(SOURCE MATERIAL)

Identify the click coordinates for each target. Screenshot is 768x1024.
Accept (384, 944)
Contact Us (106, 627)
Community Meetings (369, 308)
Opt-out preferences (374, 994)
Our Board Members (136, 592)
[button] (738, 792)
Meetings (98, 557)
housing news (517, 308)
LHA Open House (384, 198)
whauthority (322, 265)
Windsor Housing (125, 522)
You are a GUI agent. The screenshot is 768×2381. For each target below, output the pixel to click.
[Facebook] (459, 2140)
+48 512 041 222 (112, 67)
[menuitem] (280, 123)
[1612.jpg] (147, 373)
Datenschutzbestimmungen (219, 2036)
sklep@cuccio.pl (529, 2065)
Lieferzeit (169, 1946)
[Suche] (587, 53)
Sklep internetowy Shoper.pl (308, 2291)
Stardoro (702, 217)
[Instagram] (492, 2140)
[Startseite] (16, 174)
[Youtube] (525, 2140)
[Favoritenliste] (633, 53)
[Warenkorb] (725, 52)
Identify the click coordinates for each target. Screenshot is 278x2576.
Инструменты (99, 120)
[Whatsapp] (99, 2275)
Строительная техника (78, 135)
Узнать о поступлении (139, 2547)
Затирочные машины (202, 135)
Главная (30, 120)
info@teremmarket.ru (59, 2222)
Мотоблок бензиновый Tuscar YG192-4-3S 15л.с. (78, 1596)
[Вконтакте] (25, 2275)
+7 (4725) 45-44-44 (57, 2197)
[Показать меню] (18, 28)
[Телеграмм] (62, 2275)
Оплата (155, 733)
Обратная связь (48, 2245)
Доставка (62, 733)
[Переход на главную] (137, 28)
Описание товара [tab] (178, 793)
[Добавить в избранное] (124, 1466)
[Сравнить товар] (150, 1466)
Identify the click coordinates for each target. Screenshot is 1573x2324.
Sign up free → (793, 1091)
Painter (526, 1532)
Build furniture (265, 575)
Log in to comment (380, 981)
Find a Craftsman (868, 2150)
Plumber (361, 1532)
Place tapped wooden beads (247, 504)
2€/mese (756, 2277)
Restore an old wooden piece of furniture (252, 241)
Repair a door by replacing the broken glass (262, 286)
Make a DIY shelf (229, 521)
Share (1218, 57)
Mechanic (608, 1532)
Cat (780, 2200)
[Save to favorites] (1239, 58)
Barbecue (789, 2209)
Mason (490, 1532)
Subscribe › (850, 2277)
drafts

(End SOURCE MATERIAL)

> **WHAT THE EXERCISE ASKS**
Whenever the string "each" turns up in a line above, copy that line out.

> **RESPONSE**
Identify the click coordinates for each target. Screenshot is 768x1024.
You are a GUI agent. The screenshot is 768×2381. For each target below, output the pixel to click.
Identify the click coordinates for each target. Screenshot is 278x2576.
Identify the click coordinates for each target. Screenshot is 1573x2324.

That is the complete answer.